Tugas yang Dikerjakan ::
(a) Dalam tulisan tentang wisuda, berapa lama penulis menempuh kuliah hingga meraih gelar Sarjana Keperawatan?
(b) Jelaskan alasan penulis tulisan tentang wisuda tidak bisa bersantai dalam menyelesaikan kuliah.
(c) Lanjutkan tulisan tentang alasan wisuda setelah kalimat terakhir yang ditampilkan.

Teks Bacaan ::
━━━

Kenapa harus Wisuda?





Setiap mahasiswa mempunyai jatah wisuda.

Itulah kalimat yang pernah saya tulis dalam tulisan di blog beberapa waktu lalu saat seorang teman wisuda. Saat itu saya belum wisuda. Tapi keinginan meraih gelar wisudawan itu sudah menerawang di pikiran. Kita hanya cukup percaya pada Allah dan berusaha untuk mewujudkannya karena setiap mahasiswa mempunyai jatah. Tinggal kita saja yang pilih, mau mendapatkan dengan waktu cepat, tepat, lama, atau tidak sama sekali. Sekali lagi, setiap mahasiswa punyai jatah wisuda. Kamu ambil, maka dapat. Alhamdulillah keinginan menjadi Sarjana Keperawatan tercapai setelah menempuh 3 tahun 10 bulan walau wisuda di akhir bulan November 2015.

Memang. Wisuda ini tidak wajib. Yudisium sudah meresmikan gelar. Sebagian lagi menganggap wisuda tidak penting. Tidak masalah, setiap orang punya keputusan dan persepsi sendiri. Barangkali karena wisuda membuat pengeluaran dana yang cukup banyak, apalagi jika resepsi yudisium dan wisuda berlangsung dalam jangka waktu yang singkat.

Yang sulit itu adalah ketika kita tidak ingin wisuda, tapi kampus mengharuskan wisuda jika ingin mendapatkan ijazahnya. Kalau yang begini, ambil sisi baiknya saja sob. Wisuda tidak selamanya huru-hara. Mungkin tulisan ini bisa menjadi sedikit memberi warna bagi anda yang tidak setuju dengan wisuda. Kenapa harus wisuda?
1.      Wisuda untuk Orang tua

Awalnya saya berpikir wisuda tidak penting. Tapi setelah dipikir-pikir, wisuda ini bukan untuk saya, melainkan untuk orang tua.  Kuliah di ilmu kesehatan memang menguras uang, untuk itu saya tak bisa berleha-leha menyelesaikan kuliah. Kita memang tidak akan mampu membalas jasa orang tua, apalagi jika dari beliau juga biaya dan tanggung hidup kita selama kuliah. Saat memakai baju togalah rasa lelahnya bertahun-tahun mencari uang itu terbayar. Hilanglah semua rasa lelahnya. Terbitlah senyum dari wajahnya. Jikapun tidak, lihatlah matanya, barangkali ada untaian bulir yang tak sanggup dikeluarkannya menahan senang dan bangga karena mampu menyekolahkan anaknya sampai selesai. Sekalipun kita mampu membiayai kuliah sendiri, menyenangkan hati orang tua kita perlu. Bagaimanapun, berkat doanya juga kita bisa sarjana.

━━━

Cuplikan Data ::
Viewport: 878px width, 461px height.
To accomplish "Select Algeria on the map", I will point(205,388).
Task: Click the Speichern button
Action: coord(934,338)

━━━

Jawaban Setiap Tugas ::
(a) 3 tahun 10 bulan.

(b) Kuliah di ilmu kesehatan menguras banyak uang, sehingga penulis tidak bisa berleha-leha menyelesaikan kuliah.

(c)
2.      Menjadi Mahasiswa yang Pandai Bersyukur
Syukur sengaja saya letak poin kedua. Karena saya berpikir, tidak ada kata yang paling tepat dan paling bijak selain syukur untuk mengekspresikan diri karena berhasil menjadi mahasiswa. Tidak semua orang berkesempatan menjadi mahasiswa, bukan?


3.      Wisuda itu Menularkan Semangat
Nah, nah, ini yang menurut saya juga amat penting. Dengan wisudanya kita, sama artinya kita sedang menularkan manfaat kepada teman dan adik yang belum wisuda. Teman-teman akan bergilir merebut toga untuk mereka kenakan. Menularkan hal-hal positif sangat didukung dan sangat bermanfaat. Hati-hati, selain menularkan semangat, dengan wisudanya kita kadang membuat orang lain menjadi galau. Tapi setidaknya kita berhasil membuat mereka berpikir dan memutar otak untuk sesegara mungkin menyelesaikan skripsinya yang sempat dihinggapi sarang laba-laba. Eaaaa... Jangan lupa, doa yang mereka ucapkan selayaknya kita balas kembali agar mereka disegerakan seperti kamu.

4.      Bersegeralah!
Bersegeralah wisuda.

Sulit, Sis! Iya, iya. Saya tau. Kalau ada yang komen seperti itu, saya cuma bisabilang kalimat pertama sebagai pembuka tulisan ini. Percayalah, seberat apapun derita menjadi mahasiswa, setiap mahasiswa punya jatah untuk wisuda. Yang penting adalah percaya diri. Saya juga pernah merasakan jerih payah menjumpai dosen, nunggu dosen berjam-jam bahkan berhari-hari. Temen saya malah berbulan-bulan nunggu dosennya yang pulang pergi dari luar negeri. Belum lagi kalau ketemu masih banyak coretan sana-sini yang harus diperbaiki.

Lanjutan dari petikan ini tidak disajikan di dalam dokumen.